Tibialis anterior muscles were isolated from adult mice and fixed in 4% paraformaldehyde for 12 h at 4°C. Then, samples were subjected to dehydration using graded ethanol and paraffin embedding. Paraffin-embedded samples were cut into 4-μm sections. Paraffin sections were then analyzed by H&E staining or immunostaining with HMGB2 antibody using a cell and tissue staining kit (rabbit kit HRP-DAB system; R&D, Shanghai, China) as per the manufacturer's instruction.

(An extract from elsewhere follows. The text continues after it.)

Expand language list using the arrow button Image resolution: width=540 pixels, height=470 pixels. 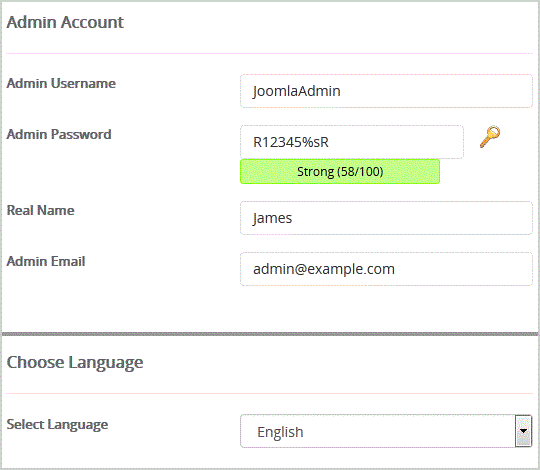point(523,431)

Tibialis anterior muscles were immediately frozen in liquid nitrogen upon being isolated from adult mice and embed in O.C.T. compound. Cryostat sections (10 μm) were prepared on a cryostat microtome. Cells cultured in 12-well plates or on cryostat slides were fixed on ice for 10 min using 4% paraformaldehyde, followed by permeabilization with PBST solution (0.5% Triton X-100 in PBS) for 15–20 min. After blocking with goat serum, immunostaining with specific antibodies (mentioned in Table S4) was performed, followed by counterstaining with DAPI.

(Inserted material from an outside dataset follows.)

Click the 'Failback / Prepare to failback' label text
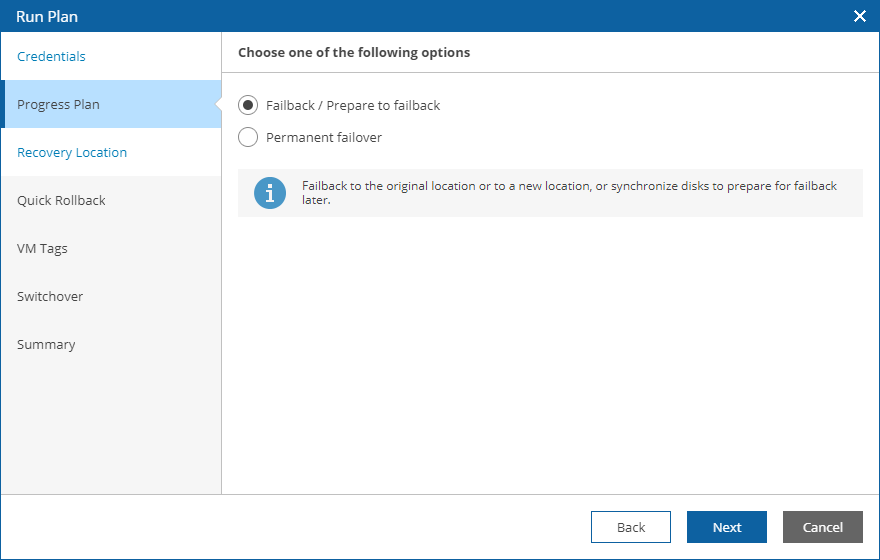The image size is (880, 560). [353, 105]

Intraperitoneal injection of EdU (Sigma, Shanghai, China) in PBS was performed 4 h before killing the mice (50 mg/kg). Tibialis anterior muscles were then isolated, frozen and sectioned at 10 µm. Cryostat slides were fixed and permeabilized as described above. Finally, EdU detection was performed using an in vivo EdU Click Kit 488 (Sigma, Shanghai, China) as per the manufacturer's instruction.

C2C12 cells were digested with tripsin and fixed in 70% ethanol overnight. After three washes in PBS, fixed cells were treated with propidium iodide solution (10 mg propidium iodide, 0.5 ml Triton X-100, 200 mg sodium citrate and 129.6 ml PBS in 200 ml, pH 7.2–7.6) for 30 min in the dark. Then, cells were dissociated by pipetting up and down gently, and analyzed using a BD FACSCalibur system (BD Biosciences, Franklin Lakes, USA).

Cell proliferation was evaluated by an impedance-based RTCA xCELLigence DP system (ACEA Biosciences, CA) that can monitor real-time cell proliferation. Cells were seeded into an E-Plate 16 (ACEA Biosciences) with 200 μl growth medium and allowed to grow for 62 h at 37°C in a 5% CO₂ atmosphere. Cellular impedance was detected every 6 h. The data collected from cell-electrode impedance reflects the cell proliferation index.

Total RNA was extracted from CTX-injured tibialis anterior muscles using TRIzol^® reagent as per the manufacturer's instruction. Sequencing analysis was performed with a Illumina Genome Analyzer (Illumina, CA) according to the manufacturer's instructions.

All antibodies used in current study are provided in Table S4. Previous studies have demonstrated that all of them are validated for use (Aguilera et al., 2011; Averous et al., 2012; Della Pietra et al., 2015; Dixon et al., 2011; Gong et al., 2015; Kim et al., 2011; Li et al., 2012; Murphy et al., 2011; Nissar et al., 2012; Rao et al., 2014; Sarkar and Zohn, 2012; Takeda et al., 2014; Tan et al., 2011; Taniguchi et al., 2011; Wu et al., 2010; Zhang et al., 2011).

All data are presented as the mean±s.e.m.; significance of differences in comparisons were determined by a Student's t-test. Values of P<0.05 were considered as statistically significant.

Tong Jiang is acknowledged for qPCR experiments and vector construction.